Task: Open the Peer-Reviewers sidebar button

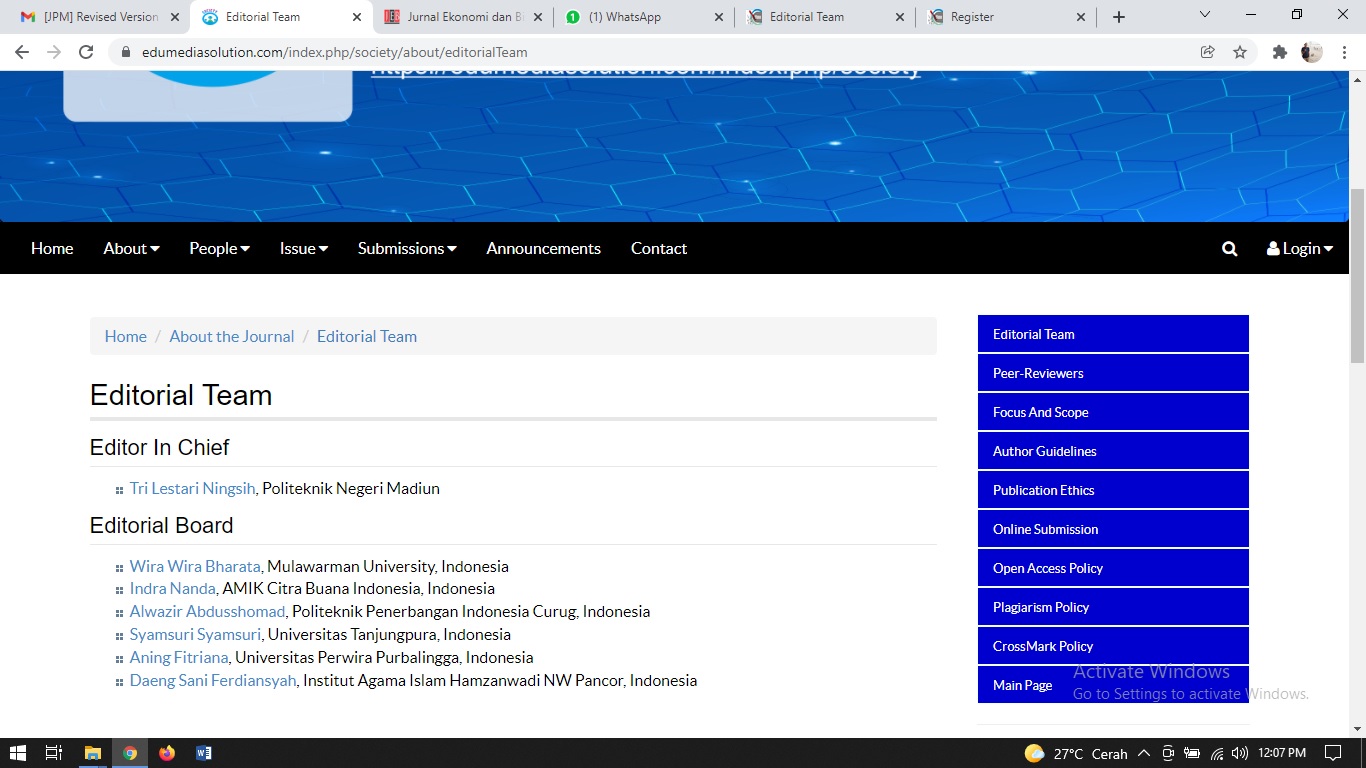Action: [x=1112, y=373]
==
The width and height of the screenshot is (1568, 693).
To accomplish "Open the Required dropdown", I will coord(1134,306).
---
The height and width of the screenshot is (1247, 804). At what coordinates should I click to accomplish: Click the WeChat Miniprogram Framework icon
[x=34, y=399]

[Work to be completed] Render the material from the line with "The width and" through the line with "I will coord(1134,306)." as a two-column CSV headed text and answer, one row for each, with its wording under text and its answer under answer. Put each field in double quotes and replace line breaks with spaces.

[Worked answer]
text,answer
"The width and height of the screenshot is (1568, 693). To accomplish ""Open the Required dropdown"",","I will coord(1134,306)."